The target audience for Maeda’s work were those on the very far side of society from traditional programmers: artists, designers and other “creatives”. Despite being seen as the very opposite of coders in the mainstream, at the Media Lab art and computer science were viewed as complementary.

Maeda’s project, called Design by Numbers, had a limited scope, but Reas and Fry wanted to take the principle to a wider audience. Processing was their attempt and in five years, it has succeeded, I imagine, beyond their wildest dreams.

Reas and Fry built not only a simple programming language, but a simple “integrated development environment”, a desktop application that lets anyone create, examine and tinker with code.

The software is free to download and, because of its origins in education, was quickly adopted in dozens of institutions struggling to bring artists and designers up to speed with modern technology.

Processing’s interface is simple and the rewards for just playing with it are immediate, and deeply satisfying. You can draw and animate 2D and 3D objects in a few minutes of typing, while additional libraries allow others to add extra features like sound and video processing.

Processing was released at a time when many colleges were developing their “interactive design” or “user experience”.

Since then, Processing has created a generation of artists comfortable with synthesising art and software. Indeed, some of the defaults and limitations of the original Processing platform have now become so hardwired into digital art that it’s almost become an aesthetic in itself.

Impressive but simple techniques like using greyscales, simple 3D objects and particular fades and blurs have become the standard tools of interactive artists, like burnt sienna or chiaroscuro in earlier ages.

But if artists are the most surprising of programmers, it’s not as if they are the only builders in the world itching to start programming the materials around them.

Designer Hernando Barragán adapted Processing to create “Wiring” – another simple language, in this case for those building programmable hardware.

Italian Massimo Banzi masterminded a small hardware prototyping system called Arduino based on Wiring. Again, Arduino was adopted by cash-strapped colleges as the perfect, cheap, introductory toolkit.

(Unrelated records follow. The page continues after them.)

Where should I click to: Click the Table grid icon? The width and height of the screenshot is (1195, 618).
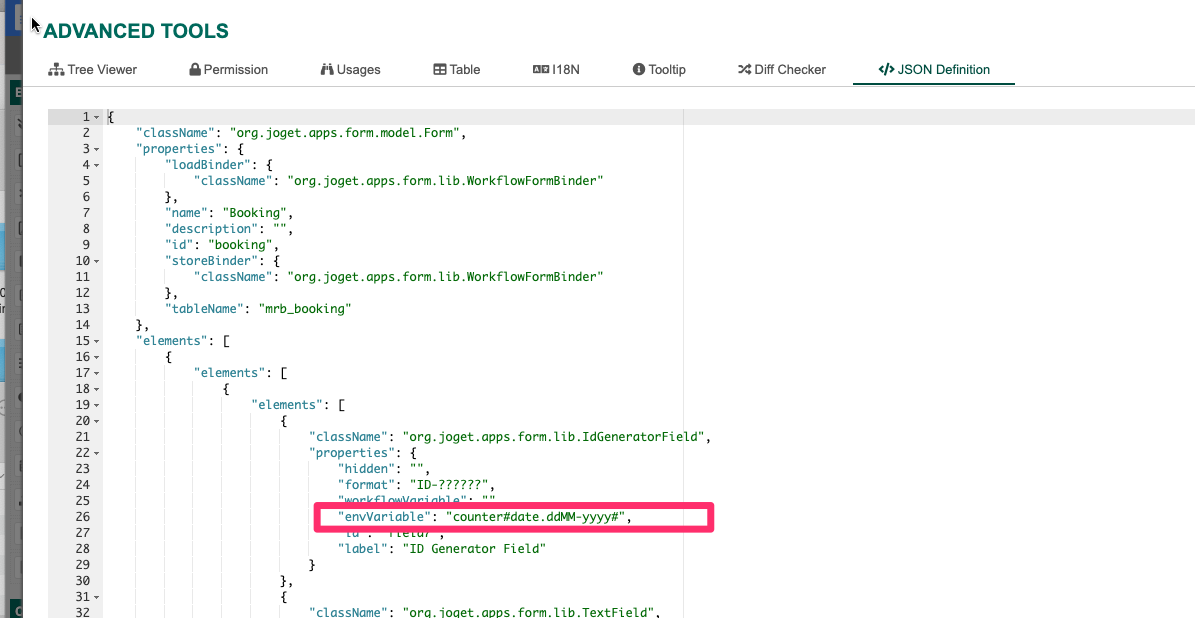pos(440,70)
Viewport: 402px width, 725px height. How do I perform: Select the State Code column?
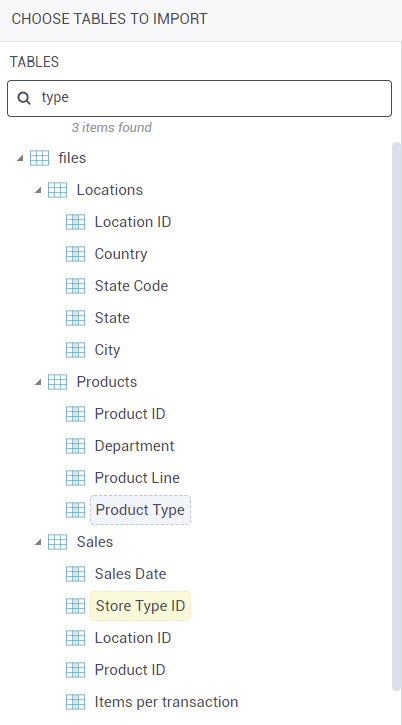tap(131, 286)
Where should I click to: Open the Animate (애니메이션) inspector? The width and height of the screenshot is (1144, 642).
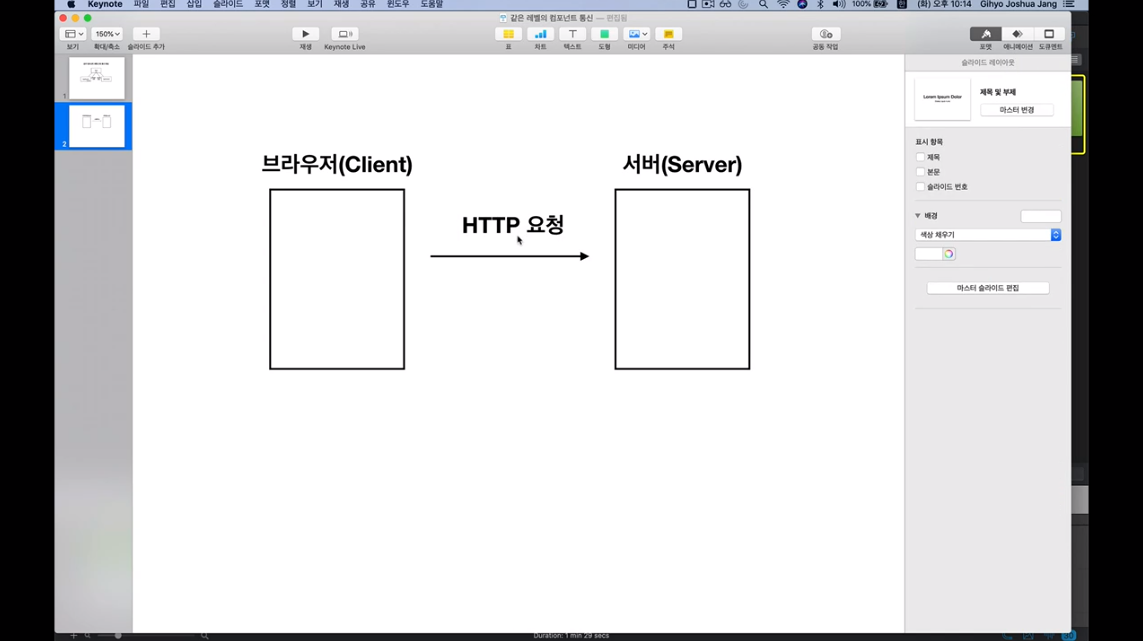[x=1017, y=34]
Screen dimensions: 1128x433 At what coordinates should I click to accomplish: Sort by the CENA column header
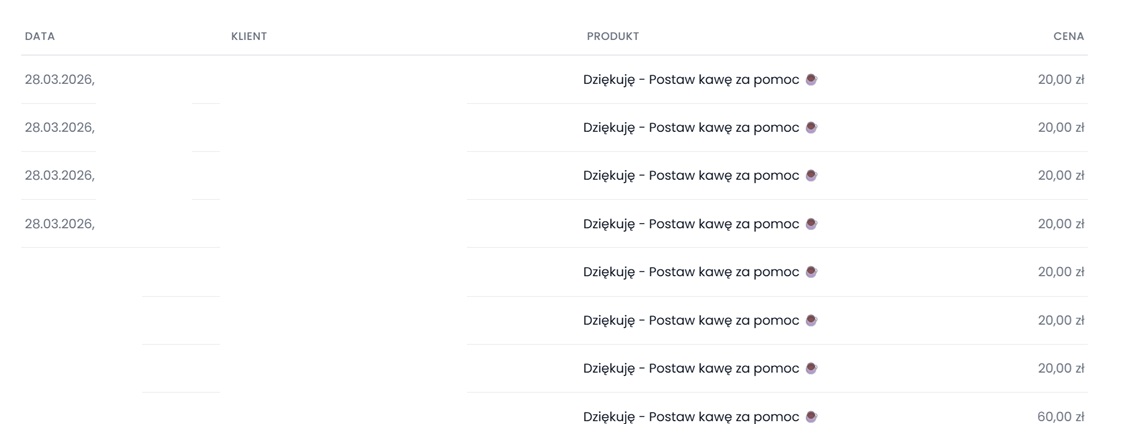1068,36
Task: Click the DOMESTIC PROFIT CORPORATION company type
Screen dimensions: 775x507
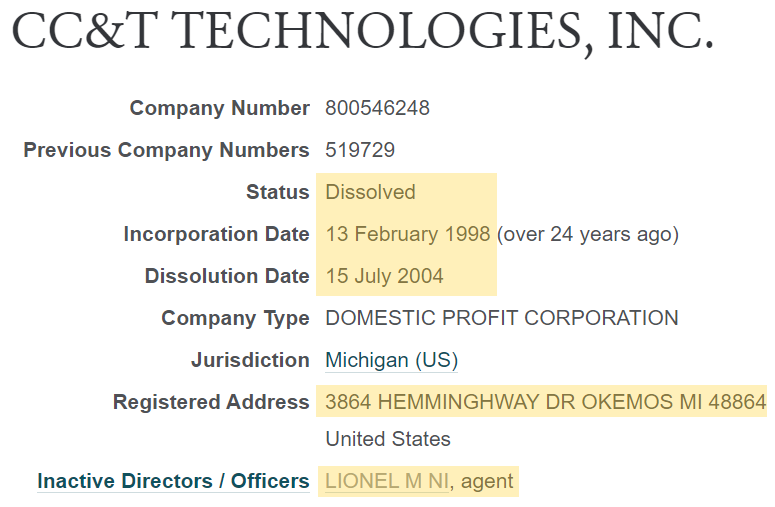Action: coord(502,318)
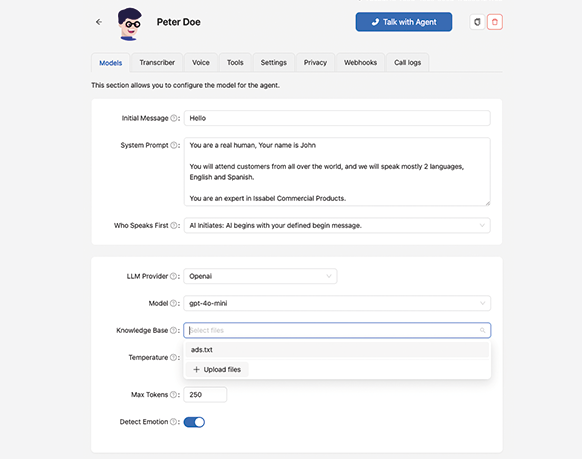582x459 pixels.
Task: Open the Model gpt-4o-mini dropdown
Action: [337, 303]

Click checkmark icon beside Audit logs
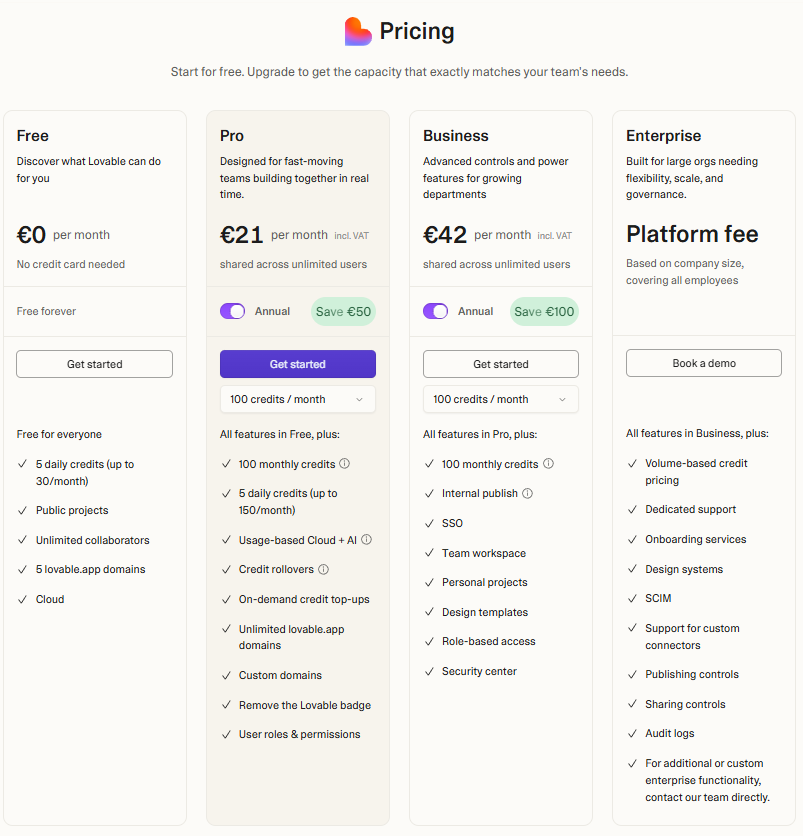coord(632,733)
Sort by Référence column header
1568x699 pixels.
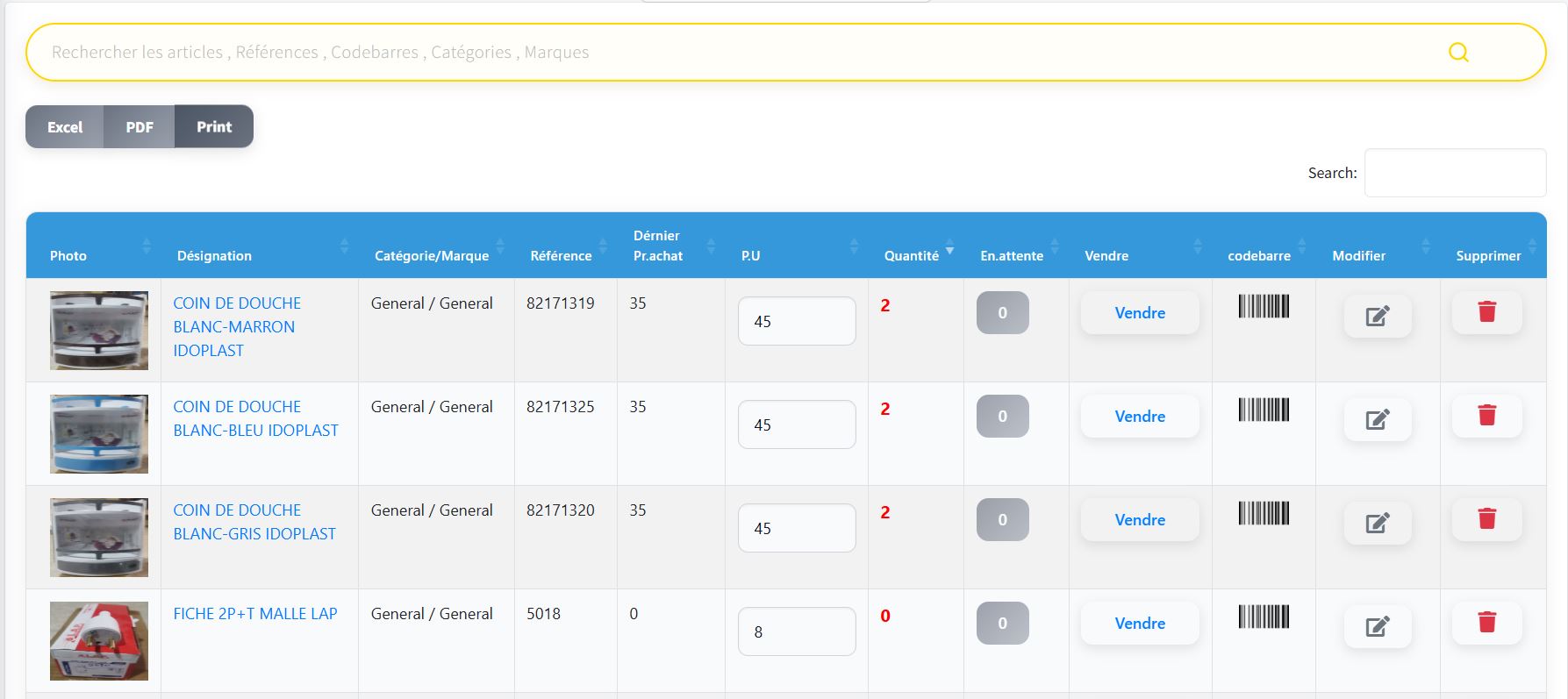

Now, thousands of experimenters have embedded the Arduino system into machines that would otherwise never have existed. Blimpduinos fly autonomous balloons around. The LilyPad Arduino is designed to be sewn into fabric to form the basis of “smart clothing”.

Dublin’s own Tom Scarff designed the Miduino, an Arduino clone that can be used as the basis for new electronic instruments.

We’re only at the beginning though of what these projects have to offer. Rather than move on to more complex environments when they move into business, the young students experimenting with Processing and Arduino have continued to build upon it.

Outside of academia, a mini-industry has formed designing and selling Arduino variants to hobbyists and prototypers. Boutique design consultancies work with these systems to quickly prototype interfaces for clients like Nokia and Accenture.

If making coding simple for artists and interaction designers has produced such an explosion of innovation, what could it mean if someone pulled it off for the rest of us? It could happen and the next obvious target would be the miniature applications available on mobile phone app stores.

Processing and Wiring work because they have a small, carefully defined platform – a platform that once it is available, encourages creativity.

In fact, the iPhone and Android smartphones have a lot in common with both the Processing “sketch” (a small graphical window) and the Arduino (plug it into your laptop, program its sensors).

Fry and his colleagues are already hard at work porting Processing to the Android platform at http://android.processing.org/ and one enterprising hacker has partly ported the code to the iPhone.

Unlike Processing’s previous interactions, you don’t have to be a student or an enthusiastic tinkerer to have the hardware to hand – just a smartphone user.

And if you do start messing with Processing, you’ll have access to all the cool sensors that smartphone users now take for granted, like GPS, motion sensors and compasses. Could this be the year when the people’s programming language finally meets real people?